Tout cela exige du temps et s'ajoute à toutes nos autres sollicitations : plaintes pour maltraitance dans une maison de retraite, déclinaison des plans de santé publique, appui à l'élaboration des schémas régionaux d'organisation sanitaire, procédures concernant les étrangers malades... La gestion de l'épidémie pèse fortement sur un corps de fonctionnaires en sous-effectif chronique : moins de 500 médecins inspecteurs dans toute la France, dont environ 350 dans les DDASS et les DRASS. Certaines directions départementales n'ont plus de médecin et, dans d'autres, un seul assure toutes les missions. Chaque année, on compte une cinquantaine de postes vacants du fait du manque d'attractivité de cette profession, situation sur laquelle nous alertons le ministère depuis des années.
Certains (2) ont dénoncé le manque d'anticipation des mesures prises pour les personnes âgées...
Il est vrai que les mesures catégorielles, pour les personnes âgées, handicapées, les enfants... arrivent au compte-gouttes. Mais ce qui manque surtout, c'est un pilotage clair et cohérent du dossier, géré à la fois par le ministère de l'Intérieur et celui de la Santé. Plusieurs services nous demandent en urgence des informations similaires - par exemple les professionnels à vacciner ou le coût de la vaccination - au lieu de croiser leurs informations. Nous sommes également submergés par les interrogations d'administrations, de professionnels ou de directeurs d'établissements relatives à la conduite à tenir en cas de personne malade, leur responsabilité si les personnes refusent de se faire vacciner... Par ailleurs, nous sommes confrontés à des demandes ou à des décisions prises au niveau national sans tenir compte des réalités du terrain : les délais pour organiser localement les centres de vaccination sont, par exemple, intenables ! Tout cela met les médecins inspecteurs de santé publique dans une situation d'impuissance très difficile à vivre et entraîne un découragement croissant.
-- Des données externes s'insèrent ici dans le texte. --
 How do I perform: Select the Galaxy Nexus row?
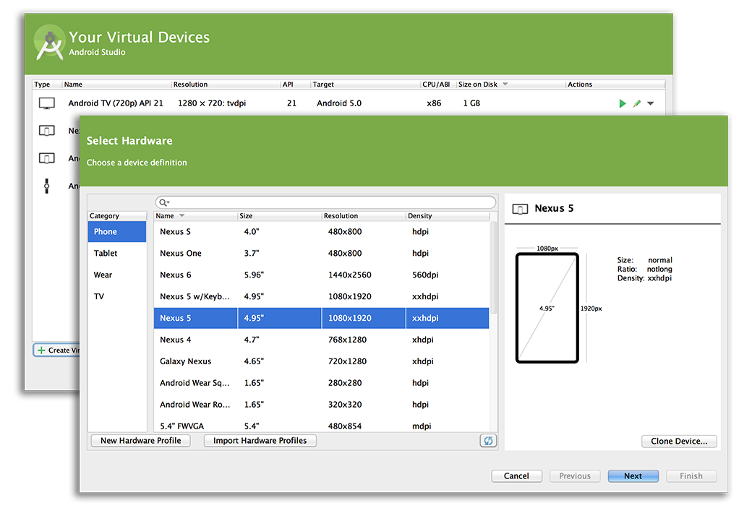click(321, 361)
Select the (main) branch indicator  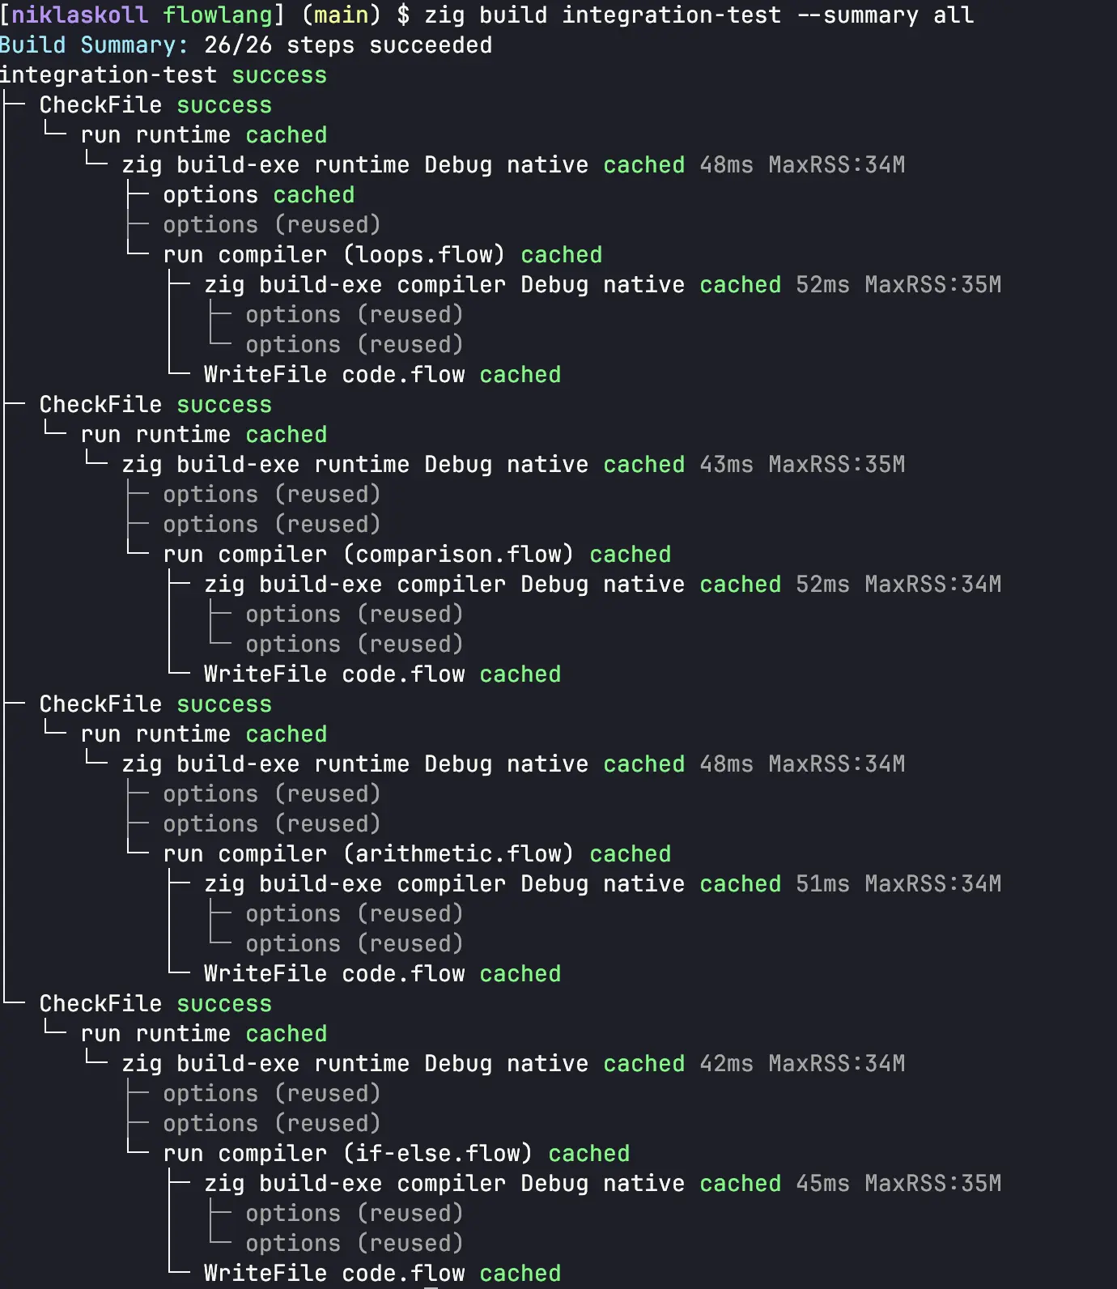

On ne peut pourtant pas reprocher au gouvernement un déficit de communication...
Justement, nous constatons un grand décalage entre la communication gouvernementale et l'organisation des actions sanitaires sur le terrain. La prise en charge de l'épidémie avance entre commandes urgentes et exigences successives avec des difficultés de cohérence et d'adéquation avec les moyens existants. Cette pression entraîne une surcharge de travail, qui risque de s'intensifier avec l'évolution de l'épidémie et pourrait avoir de graves conséquences. Cette situation est révélatrice de la crise structurelle de l'organisation de la santé publique. Et tout nous fait craindre que les agences régionales de santé, en dispersant les différents corps techniques, reconduisent les dysfonctionnements.
(1) Syndicat des médecins inspecteurs de santé publique : 66, rue d'Amsterdam - 75008 Paris -
(2) Comme l'Espace éthique AP-HP - Voir ASH n° 2624 du 18-09-09, p. 19.